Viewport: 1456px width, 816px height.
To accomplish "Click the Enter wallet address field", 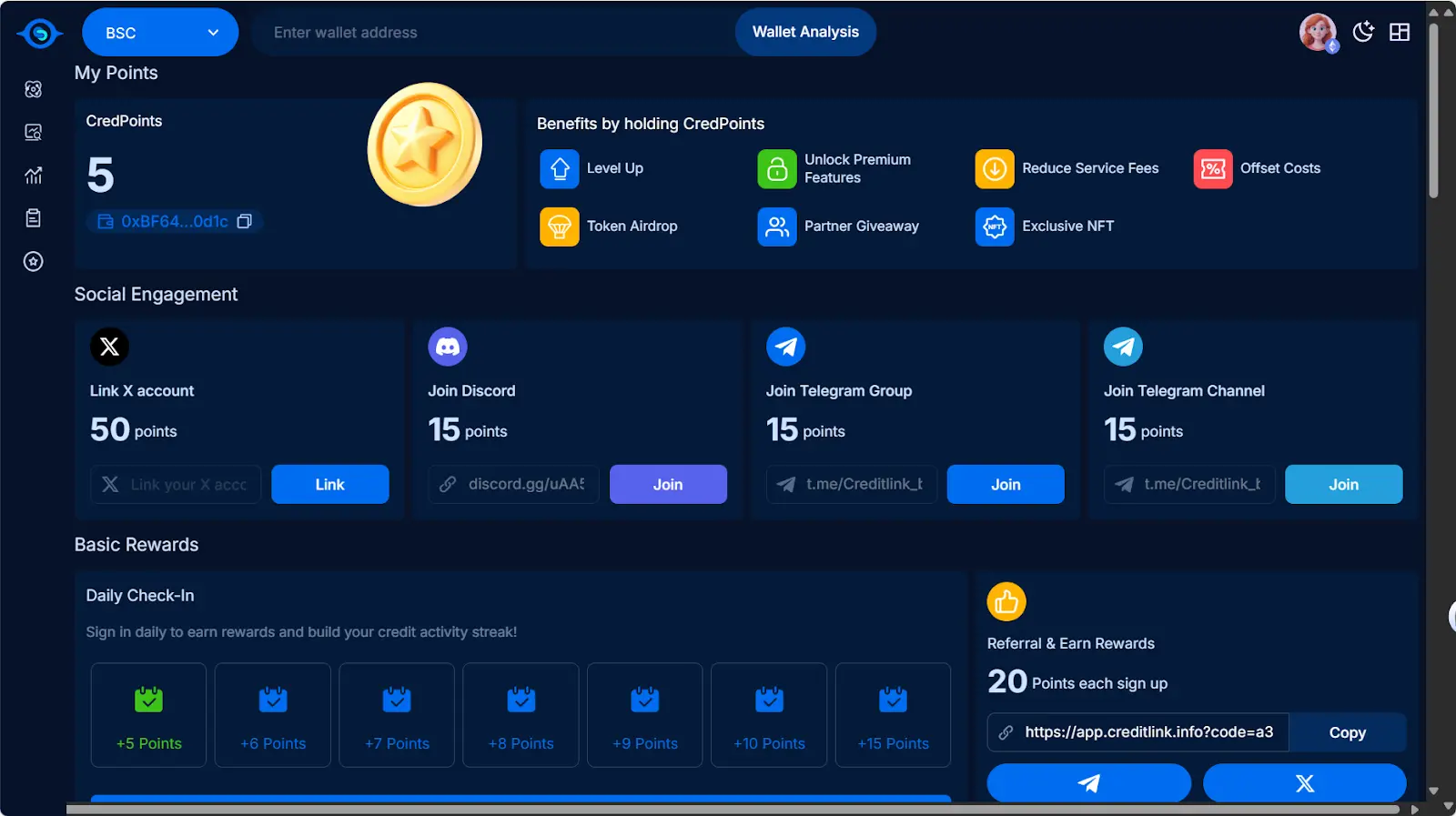I will coord(491,33).
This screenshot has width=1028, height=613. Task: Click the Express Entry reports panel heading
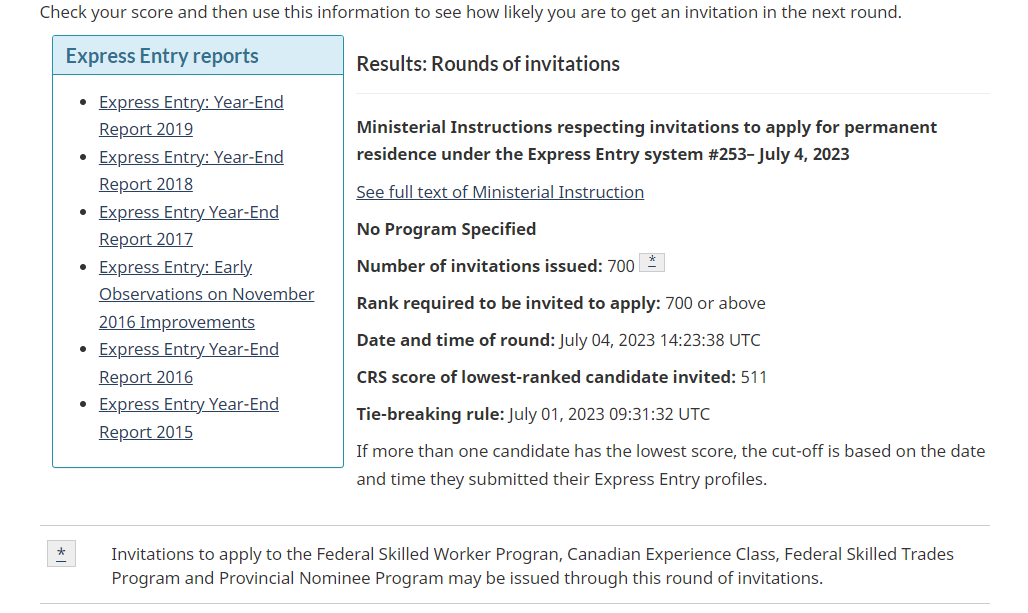(162, 56)

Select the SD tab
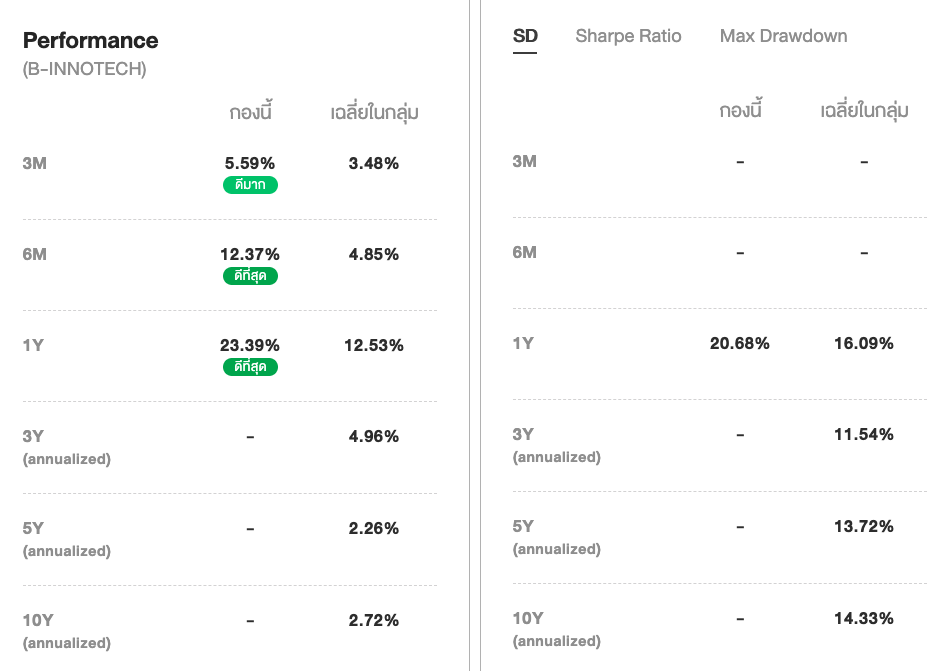[x=525, y=36]
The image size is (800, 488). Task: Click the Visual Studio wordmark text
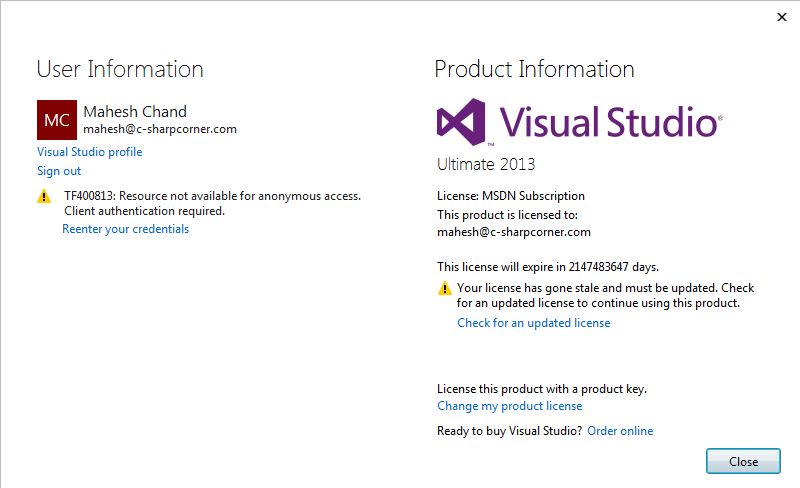[x=610, y=122]
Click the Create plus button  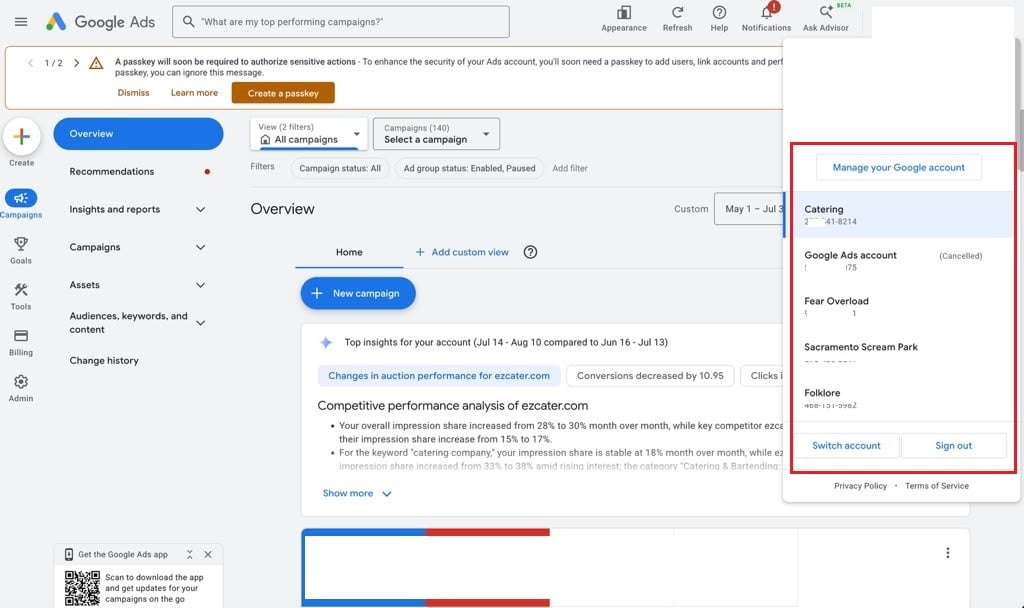click(22, 136)
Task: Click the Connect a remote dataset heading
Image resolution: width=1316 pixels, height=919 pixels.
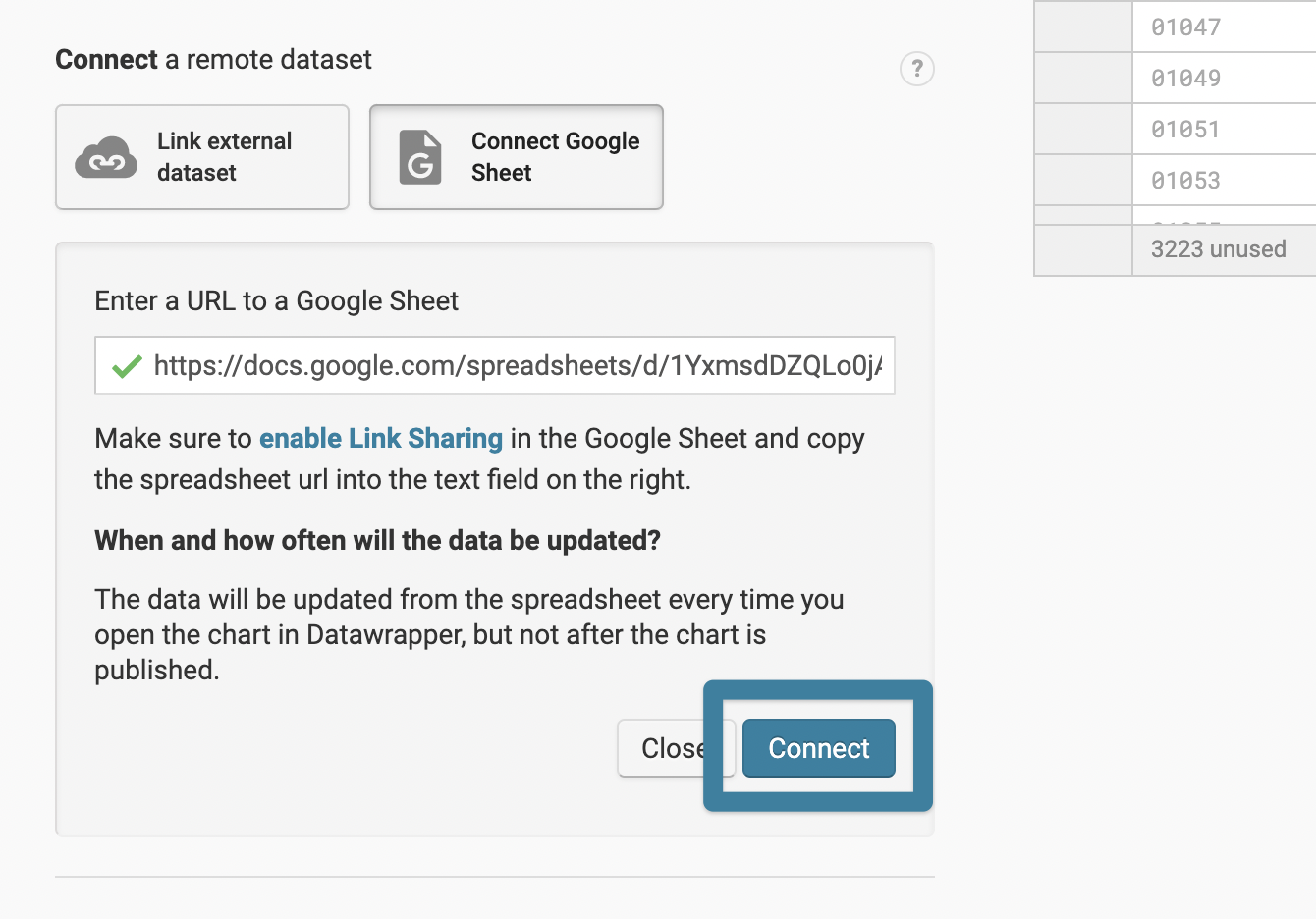Action: tap(212, 59)
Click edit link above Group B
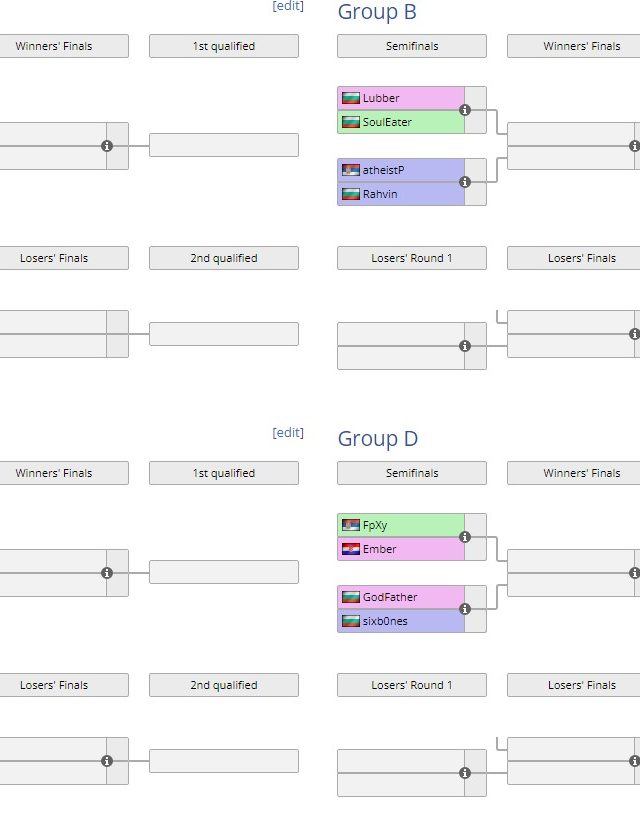 click(288, 6)
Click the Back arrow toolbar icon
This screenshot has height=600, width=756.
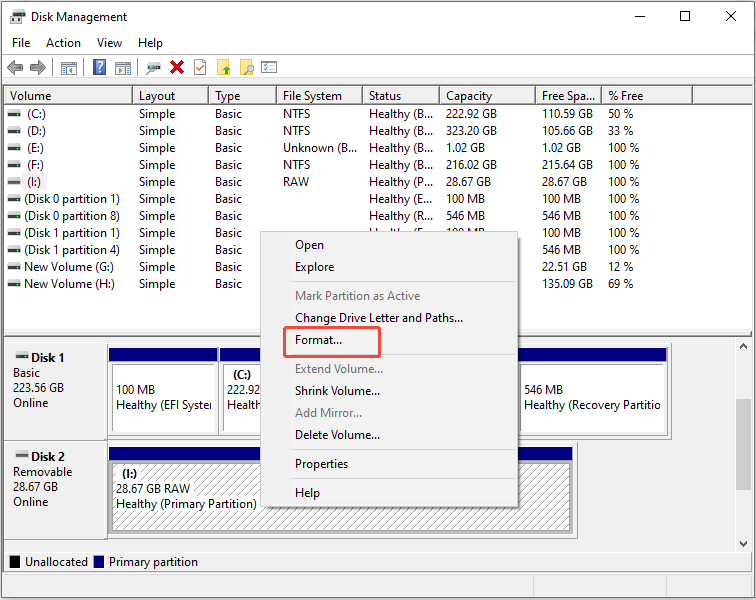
....
Only an exact copy belongs in the answer: the lines from the one containing "Task: Click the Connect" through the end of the records, both ends included, minus the pictures.

Task: Click the Connect a remote dataset heading
Image resolution: width=1316 pixels, height=919 pixels.
Action: tap(212, 59)
Click edit link above Group B
 click(288, 6)
Click the Back arrow toolbar icon
This screenshot has height=600, width=756.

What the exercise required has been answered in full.